If I see something on one of these pages that I have thought about a little, sometimes I’ll add my two cents in a post. I have a couple of informal rules about this. First, if I don’t have anything meaningful to add, I’ll take a pass. I respect my presence on the meme tracker pages and don’t want to clutter them up with posts by me that say only “I agree” or “that’s nuts,” etc. Second, if there are already discussion links I read them and, if possible, address some of them too. Meme tracker pages are supposed to be about clustered conversation, not one big post and a bunch of immediate “me too’s.” A lot of people don’t do this, and I think that makes the topic pods less interesting than they would otherwise be.
Once I read Memeorandum and a few others, I generally have at least one idea on my mental list for something to write about that day.
My RSS Feeds
The next thing I do is read my RSS feeds. I almost always find something interesting via reading my RSS feeds. Often, I will add my thoughts via a comment on another blog, but sometimes I add a post here with a link to the other blog.

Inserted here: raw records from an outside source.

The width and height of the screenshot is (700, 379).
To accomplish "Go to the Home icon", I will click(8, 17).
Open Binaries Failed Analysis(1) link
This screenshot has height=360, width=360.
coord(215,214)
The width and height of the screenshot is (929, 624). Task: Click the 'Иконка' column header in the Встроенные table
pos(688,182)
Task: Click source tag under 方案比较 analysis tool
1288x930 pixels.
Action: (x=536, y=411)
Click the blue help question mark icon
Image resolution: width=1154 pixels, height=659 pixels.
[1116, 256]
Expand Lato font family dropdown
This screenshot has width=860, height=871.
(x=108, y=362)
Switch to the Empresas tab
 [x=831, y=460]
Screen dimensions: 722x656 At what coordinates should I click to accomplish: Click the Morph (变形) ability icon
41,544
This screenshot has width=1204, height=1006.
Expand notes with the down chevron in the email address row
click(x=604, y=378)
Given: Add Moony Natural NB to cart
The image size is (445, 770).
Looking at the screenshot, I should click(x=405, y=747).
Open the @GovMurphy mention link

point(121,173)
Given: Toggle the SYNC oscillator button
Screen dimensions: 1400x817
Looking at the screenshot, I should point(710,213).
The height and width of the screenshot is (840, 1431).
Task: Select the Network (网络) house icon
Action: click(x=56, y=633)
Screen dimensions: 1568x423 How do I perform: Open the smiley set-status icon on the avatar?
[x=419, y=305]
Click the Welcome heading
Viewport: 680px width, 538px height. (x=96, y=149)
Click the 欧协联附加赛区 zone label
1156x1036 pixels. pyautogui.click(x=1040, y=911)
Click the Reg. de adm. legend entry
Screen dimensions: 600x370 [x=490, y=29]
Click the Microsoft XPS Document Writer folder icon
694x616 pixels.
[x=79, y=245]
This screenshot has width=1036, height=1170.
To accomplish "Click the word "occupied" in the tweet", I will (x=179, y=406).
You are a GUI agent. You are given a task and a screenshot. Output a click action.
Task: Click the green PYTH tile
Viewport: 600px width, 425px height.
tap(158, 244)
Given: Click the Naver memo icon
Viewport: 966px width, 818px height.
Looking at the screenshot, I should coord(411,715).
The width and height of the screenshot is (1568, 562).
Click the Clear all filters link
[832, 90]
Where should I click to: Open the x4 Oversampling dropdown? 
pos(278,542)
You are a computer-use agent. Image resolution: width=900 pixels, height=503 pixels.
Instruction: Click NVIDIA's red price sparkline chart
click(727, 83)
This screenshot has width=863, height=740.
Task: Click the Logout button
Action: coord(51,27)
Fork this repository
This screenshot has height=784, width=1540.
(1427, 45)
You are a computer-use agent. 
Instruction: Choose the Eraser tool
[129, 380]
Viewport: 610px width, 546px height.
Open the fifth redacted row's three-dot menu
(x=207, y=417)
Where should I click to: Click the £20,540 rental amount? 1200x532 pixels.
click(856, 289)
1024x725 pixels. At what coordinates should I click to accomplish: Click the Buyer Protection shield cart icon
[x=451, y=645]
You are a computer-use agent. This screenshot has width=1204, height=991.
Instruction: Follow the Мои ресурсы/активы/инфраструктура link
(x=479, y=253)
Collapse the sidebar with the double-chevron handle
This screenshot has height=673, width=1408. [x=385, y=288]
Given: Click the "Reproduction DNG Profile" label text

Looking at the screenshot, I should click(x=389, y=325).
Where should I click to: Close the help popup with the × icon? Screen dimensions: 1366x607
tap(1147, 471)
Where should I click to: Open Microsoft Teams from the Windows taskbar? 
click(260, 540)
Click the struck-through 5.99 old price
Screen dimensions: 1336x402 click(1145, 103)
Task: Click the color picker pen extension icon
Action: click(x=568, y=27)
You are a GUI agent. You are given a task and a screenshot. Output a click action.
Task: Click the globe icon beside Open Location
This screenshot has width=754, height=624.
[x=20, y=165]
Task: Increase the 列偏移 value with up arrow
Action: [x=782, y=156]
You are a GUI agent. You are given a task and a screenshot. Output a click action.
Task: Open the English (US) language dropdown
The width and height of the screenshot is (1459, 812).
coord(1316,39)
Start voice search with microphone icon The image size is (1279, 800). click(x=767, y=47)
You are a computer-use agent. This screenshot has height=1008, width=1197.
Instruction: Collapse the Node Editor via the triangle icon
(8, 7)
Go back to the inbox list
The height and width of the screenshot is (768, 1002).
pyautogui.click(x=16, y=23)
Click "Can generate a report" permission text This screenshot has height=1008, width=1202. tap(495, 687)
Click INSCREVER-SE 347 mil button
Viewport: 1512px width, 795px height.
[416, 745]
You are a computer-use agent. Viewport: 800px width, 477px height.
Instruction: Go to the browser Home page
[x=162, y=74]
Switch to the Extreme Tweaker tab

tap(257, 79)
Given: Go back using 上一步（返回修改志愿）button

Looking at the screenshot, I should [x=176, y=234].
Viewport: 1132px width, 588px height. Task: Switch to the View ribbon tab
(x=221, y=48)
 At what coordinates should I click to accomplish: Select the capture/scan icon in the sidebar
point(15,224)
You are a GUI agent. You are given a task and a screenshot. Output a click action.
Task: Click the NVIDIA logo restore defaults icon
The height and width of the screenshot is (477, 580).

I generally get an idea or two for my mental topic list via my RSS feeds.
Reading My My Yahoo Page
I have defended the good old portal site several times here, and I still use My Yahoo every day. The recent changes to the interface make it even easier to add all kinds of content to your page, including via RSS feeds. I don’t use My Yahoo for blog feeds, however, I use it for news feeds (meaning feeds from the AP, Reuters, MSNBC, some newspapers and a bunch of tech-related publications). Because I only want headlines, I configure my page to show just the headlines, but you can configure it to show a blurb from the article, if that’s your preference. You can also add podcasts that can be streamed directly from your My Yahoo page.
As I’ve said before, My Yahoo is my de facto newspaper, and I find a lot of good stuff to write about there. For example, that’s where I found the Amazon story I wrote about yesterday.
Another way I find things to write about are via emails from readers and other bloggers. Let me assure you of one thing I learned from my prior gigs as a column writer for a newspaper: writers are always looking for something to write about. I don’t care if you’re the blogger writing your first post, Darren Rowse or Marc Canter, there are times when you wish you had something new to write about.
Emails used wisely can and will result in coverage.
I don’t get as many emails as I’d like from new bloggers telling me about a story they have written, but I welcome them when I get them. The chances of me using suggested stories has only increased with my Second Opinion series, which I hope some other bloggers will also adopt.
Picking the right topics is a big step in the climb up bloggers hill. Everyone struggles with writer’s block from time to time, and sometimes it’s better just to write nothing for a while. But if you set up a system to mine for ideas and topics, you’ll have a better chance of coming up with good things to write about.